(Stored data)

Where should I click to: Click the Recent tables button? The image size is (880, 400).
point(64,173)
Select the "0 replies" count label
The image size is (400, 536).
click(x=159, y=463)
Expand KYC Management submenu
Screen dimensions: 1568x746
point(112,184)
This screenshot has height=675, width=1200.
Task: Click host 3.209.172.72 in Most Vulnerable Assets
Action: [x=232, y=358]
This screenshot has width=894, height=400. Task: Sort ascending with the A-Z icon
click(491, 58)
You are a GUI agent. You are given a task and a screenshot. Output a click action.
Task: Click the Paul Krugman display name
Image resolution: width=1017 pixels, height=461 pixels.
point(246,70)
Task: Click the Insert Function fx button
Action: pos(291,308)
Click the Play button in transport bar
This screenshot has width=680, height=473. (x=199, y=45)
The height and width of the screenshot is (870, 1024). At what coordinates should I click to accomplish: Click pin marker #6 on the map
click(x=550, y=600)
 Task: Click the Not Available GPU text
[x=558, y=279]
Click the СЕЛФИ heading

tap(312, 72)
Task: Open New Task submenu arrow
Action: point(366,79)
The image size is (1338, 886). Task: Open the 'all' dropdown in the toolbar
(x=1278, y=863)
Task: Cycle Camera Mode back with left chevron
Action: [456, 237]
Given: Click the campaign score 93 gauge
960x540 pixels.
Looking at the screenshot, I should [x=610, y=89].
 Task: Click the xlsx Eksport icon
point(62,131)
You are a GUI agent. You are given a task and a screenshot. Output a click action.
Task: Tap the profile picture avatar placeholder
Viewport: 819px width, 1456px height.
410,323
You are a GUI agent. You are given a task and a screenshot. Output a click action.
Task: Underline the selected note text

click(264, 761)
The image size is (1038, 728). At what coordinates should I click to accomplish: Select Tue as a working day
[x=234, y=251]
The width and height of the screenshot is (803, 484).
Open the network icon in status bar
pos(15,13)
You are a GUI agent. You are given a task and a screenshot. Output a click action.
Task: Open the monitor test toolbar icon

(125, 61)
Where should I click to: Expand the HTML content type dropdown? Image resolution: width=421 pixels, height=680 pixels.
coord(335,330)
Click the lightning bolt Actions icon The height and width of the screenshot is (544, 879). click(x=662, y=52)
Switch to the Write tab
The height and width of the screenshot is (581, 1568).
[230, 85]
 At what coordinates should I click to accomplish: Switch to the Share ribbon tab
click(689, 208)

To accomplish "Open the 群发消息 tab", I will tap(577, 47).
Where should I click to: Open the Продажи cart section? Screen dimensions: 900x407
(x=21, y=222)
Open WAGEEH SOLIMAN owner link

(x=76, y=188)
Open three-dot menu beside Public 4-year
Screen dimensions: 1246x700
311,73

Instructions for the task:
From the data above, extract every line in its exact form.

Written answer:
Where should I click to: Click the Recent tables button? The image size is (880, 400).
point(64,173)
Select the "0 replies" count label
The image size is (400, 536).
click(x=159, y=463)
Expand KYC Management submenu
Screen dimensions: 1568x746
point(112,184)
This screenshot has height=675, width=1200.
Task: Click host 3.209.172.72 in Most Vulnerable Assets
Action: [x=232, y=358]
This screenshot has width=894, height=400. Task: Sort ascending with the A-Z icon
click(491, 58)
You are a GUI agent. You are given a task and a screenshot. Output a click action.
Task: Click the Paul Krugman display name
Image resolution: width=1017 pixels, height=461 pixels.
point(246,70)
Task: Click the Insert Function fx button
Action: pos(291,308)
Click the Play button in transport bar
This screenshot has width=680, height=473. (x=199, y=45)
The height and width of the screenshot is (870, 1024). At what coordinates should I click to accomplish: Click pin marker #6 on the map
click(x=550, y=600)
 Task: Click the Not Available GPU text
[x=558, y=279]
Click the СЕЛФИ heading

tap(312, 72)
Task: Open New Task submenu arrow
Action: point(366,79)
The image size is (1338, 886). Task: Open the 'all' dropdown in the toolbar
(x=1278, y=863)
Task: Cycle Camera Mode back with left chevron
Action: [456, 237]
Given: Click the campaign score 93 gauge
960x540 pixels.
Looking at the screenshot, I should [x=610, y=89].
 Task: Click the xlsx Eksport icon
point(62,131)
You are a GUI agent. You are given a task and a screenshot. Output a click action.
Task: Tap the profile picture avatar placeholder
Viewport: 819px width, 1456px height.
410,323
You are a GUI agent. You are given a task and a screenshot. Output a click action.
Task: Underline the selected note text

click(264, 761)
The image size is (1038, 728). At what coordinates should I click to accomplish: Select Tue as a working day
[x=234, y=251]
The width and height of the screenshot is (803, 484).
Open the network icon in status bar
pos(15,13)
You are a GUI agent. You are given a task and a screenshot. Output a click action.
Task: Open the monitor test toolbar icon

(125, 61)
Where should I click to: Expand the HTML content type dropdown? Image resolution: width=421 pixels, height=680 pixels.
coord(335,330)
Click the lightning bolt Actions icon The height and width of the screenshot is (544, 879). click(x=662, y=52)
Switch to the Write tab
The height and width of the screenshot is (581, 1568).
[230, 85]
 At what coordinates should I click to accomplish: Switch to the Share ribbon tab
click(689, 208)

To accomplish "Open the 群发消息 tab", I will tap(577, 47).
Where should I click to: Open the Продажи cart section? Screen dimensions: 900x407
(x=21, y=222)
Open WAGEEH SOLIMAN owner link

(x=76, y=188)
Open three-dot menu beside Public 4-year
Screen dimensions: 1246x700
311,73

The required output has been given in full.